With the assistance of Timothy, I put him into the hackney-coach, and we drove off, after I had taken off my hat and made my obeisance to Mr Osborn, an effort of politeness which I certainly should have neglected, had I not been reminded of it by my principal. We set off, and the Major bore his journey very well, making no complaint, but, on our arrival he fainted as we lifted him out. As soon as he was on the bed, I despatched Timothy for a surgeon. On his arrival he examined the wound, and shook his head. Taking me into the next room, he declared his opinion, that the ball had passed into the intestines, which were severed, and that there was no hope. I sat down and covered up my face—the tears rolled down and trickled through my fingers—it was the first heavy blow I had yet received. Without kindred or connections, I felt that I was about to lose one who was dear to me. To another, not in my situation, it might have only produced a temporary grief at the near loss of a friend; but to me, who was almost alone in the world, the loss was heavy in the extreme. Whom had I to fly to for solace?—there were Timothy and Fleta—one who performed the duty of a servant to me, and a child. I felt that they were not sufficient, and my heart was chilled.
The surgeon had, in the meantime, returned to the Major, and dressed the wound. The Major, who had recovered from his weakness, asked him his candid opinion. “We must hope for the best, sir,” replied the surgeon.
“That is to say, there is no hope,” replied the Major; “and I feel that you are right. How long do you think that I may live?”
“If the wound does not take a favourable turn, about forty-eight hours, sir,” replied the surgeon; “but we must hope for a more fortunate issue.”
“In a death-bed case you medical men are like lawyers,” replied the Major, “there is no getting a straightforward answer from you. Where is Mr Newland?”
“Here I am, Carbonnell,” said I, taking his hand.

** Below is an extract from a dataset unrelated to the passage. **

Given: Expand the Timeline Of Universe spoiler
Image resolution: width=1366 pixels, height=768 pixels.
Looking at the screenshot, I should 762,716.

“My dear fellow, I know it is all over with me, and you, of course, know it as well as I do. Do not think that it is a source of much regret to me to leave this rascally world—indeed it is not; but I do feel sorry, very sorry, to leave you. The doctor tells me I shall live forty-eight hours; but I have an idea that I shall not live so many minutes. I feel my strength gradually failing me. Depend upon it, my dear Newland, there is an internal hemorrhage. My dear fellow, I shall not be able to speak soon. I have left you my executor and sole heir. I wish there was more for you—it will last you, however, till you come of age. That was a lucky hit last night, but a very unlucky one this morning. Bury me like a gentleman.”
“My dear Carbonnell,” said I, “would you not like to see somebody—a clergyman?”